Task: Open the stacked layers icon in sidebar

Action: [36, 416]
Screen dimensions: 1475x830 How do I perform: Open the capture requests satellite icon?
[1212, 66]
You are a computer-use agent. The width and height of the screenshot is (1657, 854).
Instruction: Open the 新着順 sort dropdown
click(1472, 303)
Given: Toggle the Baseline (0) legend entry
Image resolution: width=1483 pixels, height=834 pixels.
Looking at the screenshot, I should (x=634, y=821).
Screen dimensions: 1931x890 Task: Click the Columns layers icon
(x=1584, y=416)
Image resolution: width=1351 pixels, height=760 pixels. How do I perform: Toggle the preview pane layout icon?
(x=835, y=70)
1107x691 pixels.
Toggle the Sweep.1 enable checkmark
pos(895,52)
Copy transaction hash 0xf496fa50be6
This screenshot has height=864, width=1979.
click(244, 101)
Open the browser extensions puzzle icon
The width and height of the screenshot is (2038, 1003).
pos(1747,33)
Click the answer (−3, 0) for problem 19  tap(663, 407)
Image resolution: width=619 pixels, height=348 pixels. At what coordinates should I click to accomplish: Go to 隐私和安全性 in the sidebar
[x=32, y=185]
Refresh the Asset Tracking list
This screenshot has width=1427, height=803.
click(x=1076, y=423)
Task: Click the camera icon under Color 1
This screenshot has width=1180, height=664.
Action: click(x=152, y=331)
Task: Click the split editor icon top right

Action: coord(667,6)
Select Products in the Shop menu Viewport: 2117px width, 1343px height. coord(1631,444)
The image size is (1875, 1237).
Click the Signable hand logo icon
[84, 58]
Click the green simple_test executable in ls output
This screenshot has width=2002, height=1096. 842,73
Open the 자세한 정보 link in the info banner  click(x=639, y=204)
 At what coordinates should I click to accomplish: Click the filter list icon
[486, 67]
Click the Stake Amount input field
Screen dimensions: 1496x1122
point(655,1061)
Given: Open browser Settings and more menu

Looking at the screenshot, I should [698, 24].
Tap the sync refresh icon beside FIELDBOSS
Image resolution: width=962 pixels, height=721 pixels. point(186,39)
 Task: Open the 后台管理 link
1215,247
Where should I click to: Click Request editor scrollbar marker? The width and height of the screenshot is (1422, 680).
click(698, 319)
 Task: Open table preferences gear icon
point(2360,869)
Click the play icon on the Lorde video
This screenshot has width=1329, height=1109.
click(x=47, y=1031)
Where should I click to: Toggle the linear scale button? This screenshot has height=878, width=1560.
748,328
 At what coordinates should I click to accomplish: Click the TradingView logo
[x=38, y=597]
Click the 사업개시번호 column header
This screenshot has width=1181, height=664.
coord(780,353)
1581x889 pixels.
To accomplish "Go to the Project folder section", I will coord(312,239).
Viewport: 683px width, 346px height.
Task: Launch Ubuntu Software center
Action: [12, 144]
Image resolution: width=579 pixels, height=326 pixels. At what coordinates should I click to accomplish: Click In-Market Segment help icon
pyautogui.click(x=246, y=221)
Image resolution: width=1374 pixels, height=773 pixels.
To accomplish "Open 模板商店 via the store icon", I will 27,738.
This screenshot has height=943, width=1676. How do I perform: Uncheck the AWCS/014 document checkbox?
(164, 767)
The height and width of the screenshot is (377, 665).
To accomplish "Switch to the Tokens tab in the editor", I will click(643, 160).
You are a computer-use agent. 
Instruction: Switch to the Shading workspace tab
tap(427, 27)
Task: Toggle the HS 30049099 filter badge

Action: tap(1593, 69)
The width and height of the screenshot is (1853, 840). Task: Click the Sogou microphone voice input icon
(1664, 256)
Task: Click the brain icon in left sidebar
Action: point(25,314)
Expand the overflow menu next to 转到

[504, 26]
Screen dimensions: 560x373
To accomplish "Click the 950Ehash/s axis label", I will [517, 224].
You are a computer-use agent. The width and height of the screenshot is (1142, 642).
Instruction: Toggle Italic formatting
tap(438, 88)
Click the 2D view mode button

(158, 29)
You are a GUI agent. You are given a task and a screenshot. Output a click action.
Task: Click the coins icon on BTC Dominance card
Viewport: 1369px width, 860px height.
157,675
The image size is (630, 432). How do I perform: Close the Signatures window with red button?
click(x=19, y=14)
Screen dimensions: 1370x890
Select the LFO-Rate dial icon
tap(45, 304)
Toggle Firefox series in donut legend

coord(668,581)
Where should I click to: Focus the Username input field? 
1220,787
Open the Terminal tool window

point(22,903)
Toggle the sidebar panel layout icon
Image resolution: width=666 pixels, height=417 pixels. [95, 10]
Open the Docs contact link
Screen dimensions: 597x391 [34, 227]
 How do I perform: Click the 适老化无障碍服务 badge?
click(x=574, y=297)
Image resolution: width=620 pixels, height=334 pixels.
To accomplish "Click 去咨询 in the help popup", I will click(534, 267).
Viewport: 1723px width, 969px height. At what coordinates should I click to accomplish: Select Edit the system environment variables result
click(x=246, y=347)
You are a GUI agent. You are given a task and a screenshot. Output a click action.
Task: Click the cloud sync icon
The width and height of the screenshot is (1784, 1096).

WORK ORDER: Once you have read the listing above, set it down again without alteration.

WRITTEN RESPONSE:
Task: Open the stacked layers icon in sidebar

Action: [36, 416]
Screen dimensions: 1475x830 How do I perform: Open the capture requests satellite icon?
[1212, 66]
You are a computer-use agent. The width and height of the screenshot is (1657, 854).
Instruction: Open the 新着順 sort dropdown
click(1472, 303)
Given: Toggle the Baseline (0) legend entry
Image resolution: width=1483 pixels, height=834 pixels.
Looking at the screenshot, I should (x=634, y=821).
Screen dimensions: 1931x890 Task: Click the Columns layers icon
(x=1584, y=416)
Image resolution: width=1351 pixels, height=760 pixels. How do I perform: Toggle the preview pane layout icon?
(x=835, y=70)
1107x691 pixels.
Toggle the Sweep.1 enable checkmark
pos(895,52)
Copy transaction hash 0xf496fa50be6
This screenshot has height=864, width=1979.
click(244, 101)
Open the browser extensions puzzle icon
The width and height of the screenshot is (2038, 1003).
pos(1747,33)
Click the answer (−3, 0) for problem 19  tap(663, 407)
Image resolution: width=619 pixels, height=348 pixels. At what coordinates should I click to accomplish: Go to 隐私和安全性 in the sidebar
[x=32, y=185]
Refresh the Asset Tracking list
This screenshot has width=1427, height=803.
click(x=1076, y=423)
Task: Click the camera icon under Color 1
This screenshot has width=1180, height=664.
Action: click(x=152, y=331)
Task: Click the split editor icon top right

Action: coord(667,6)
Select Products in the Shop menu Viewport: 2117px width, 1343px height. coord(1631,444)
The image size is (1875, 1237).
Click the Signable hand logo icon
[84, 58]
Click the green simple_test executable in ls output
This screenshot has width=2002, height=1096. 842,73
Open the 자세한 정보 link in the info banner  click(x=639, y=204)
 At what coordinates should I click to accomplish: Click the filter list icon
[486, 67]
Click the Stake Amount input field
Screen dimensions: 1496x1122
point(655,1061)
Given: Open browser Settings and more menu

Looking at the screenshot, I should [698, 24].
Tap the sync refresh icon beside FIELDBOSS
Image resolution: width=962 pixels, height=721 pixels. point(186,39)
 Task: Open the 后台管理 link
1215,247
Where should I click to: Click Request editor scrollbar marker? The width and height of the screenshot is (1422, 680).
click(698, 319)
 Task: Open table preferences gear icon
point(2360,869)
Click the play icon on the Lorde video
This screenshot has width=1329, height=1109.
click(x=47, y=1031)
Where should I click to: Toggle the linear scale button? This screenshot has height=878, width=1560.
748,328
 At what coordinates should I click to accomplish: Click the TradingView logo
[x=38, y=597]
Click the 사업개시번호 column header
This screenshot has width=1181, height=664.
coord(780,353)
1581x889 pixels.
To accomplish "Go to the Project folder section", I will coord(312,239).
Viewport: 683px width, 346px height.
Task: Launch Ubuntu Software center
Action: [12, 144]
Image resolution: width=579 pixels, height=326 pixels. At what coordinates should I click to accomplish: Click In-Market Segment help icon
pyautogui.click(x=246, y=221)
Image resolution: width=1374 pixels, height=773 pixels.
To accomplish "Open 模板商店 via the store icon", I will 27,738.
This screenshot has height=943, width=1676. How do I perform: Uncheck the AWCS/014 document checkbox?
(164, 767)
The height and width of the screenshot is (377, 665).
To accomplish "Switch to the Tokens tab in the editor", I will click(643, 160).
You are a computer-use agent. 
Instruction: Switch to the Shading workspace tab
tap(427, 27)
Task: Toggle the HS 30049099 filter badge

Action: tap(1593, 69)
The width and height of the screenshot is (1853, 840). Task: Click the Sogou microphone voice input icon
(1664, 256)
Task: Click the brain icon in left sidebar
Action: point(25,314)
Expand the overflow menu next to 转到

[504, 26]
Screen dimensions: 560x373
To accomplish "Click the 950Ehash/s axis label", I will [517, 224].
You are a computer-use agent. The width and height of the screenshot is (1142, 642).
Instruction: Toggle Italic formatting
tap(438, 88)
Click the 2D view mode button

(158, 29)
You are a GUI agent. You are given a task and a screenshot. Output a click action.
Task: Click the coins icon on BTC Dominance card
Viewport: 1369px width, 860px height.
157,675
The image size is (630, 432). How do I perform: Close the Signatures window with red button?
click(x=19, y=14)
Screen dimensions: 1370x890
Select the LFO-Rate dial icon
tap(45, 304)
Toggle Firefox series in donut legend

coord(668,581)
Where should I click to: Focus the Username input field? 
1220,787
Open the Terminal tool window

point(22,903)
Toggle the sidebar panel layout icon
Image resolution: width=666 pixels, height=417 pixels. [95, 10]
Open the Docs contact link
Screen dimensions: 597x391 [34, 227]
 How do I perform: Click the 适老化无障碍服务 badge?
click(x=574, y=297)
Image resolution: width=620 pixels, height=334 pixels.
To accomplish "Click 去咨询 in the help popup", I will click(534, 267).
Viewport: 1723px width, 969px height. At what coordinates should I click to accomplish: Select Edit the system environment variables result
click(x=246, y=347)
You are a GUI agent. You are given a task and a screenshot. Output a click action.
Task: Click the cloud sync icon
The width and height of the screenshot is (1784, 1096).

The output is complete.